2009    Launch of the first issue of the scholarly journal Revue de Bibliothèque et Archives nationales du Québec and the book BAnQ – Un siècle d’histoire.

On June 22, Guy Berthiaume took office as Chair and Chief Executive Officer.

In December, a ceremony marked the 3 millionth visitor of the year at the Grande Bibliothèque.

2010   BAnQ launched the Service québécois de traitement documentaire, a one-stop shop allowing Québec libraries to retrieve catalogue entries from various sources.

2011   Creation of the PRÊTNUMÉRIQUE.CA platform, a collaborative effort between the public libraries of Québec, BAnQ, the book industry and the DeMarque company. This platform allows public libraries to offer a wide selection of borrowable e-books.

2014    In April, launch of the Fondation de BAnQ's first public capital campaign.

In May, the Grande Bibliothèque welcomed its 25th millionth visit since its inauguration.

On August 18, Christiane Barbe took office as Chair and Chief Executive Officer.
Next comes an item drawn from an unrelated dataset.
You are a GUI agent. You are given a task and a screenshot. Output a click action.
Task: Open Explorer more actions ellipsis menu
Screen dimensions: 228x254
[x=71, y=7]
2015    Launch of BAnQ numérique, the institution's new Web platform which, in the long run, will be the gateway to all the digital resources provided to the public by BAnQ.

Top2016    January 31 marked the 10th anniversary of the institution's inception resulting from the merger between the Bibliothèque nationale du Québec and the Archives nationales du Québec.

To mark the occasion, BAnQ was entrusted with the mandate to revitalize the Saint-Sulpice library. It will house a technology hub (the Incubateur), a two-pronged project revolving around complementary lines: a library for teenagers and a fablab focused on new technologies.

In October 2020, the Ministry of Culture and Communications announced that the Saint-Sulpice project would not go forward.

2017    On May 31, Geneviève Pichet was appointed Acting Chief Executive Officer.

2018    On June 4, Jean-Louis Roy took office as Chief Executive Officer.

2021    On June 4, Anne Milot was appointed Acting Chief Executive Officer.

On July 7, Marie Grégoire was appointed Chief Executive Officer.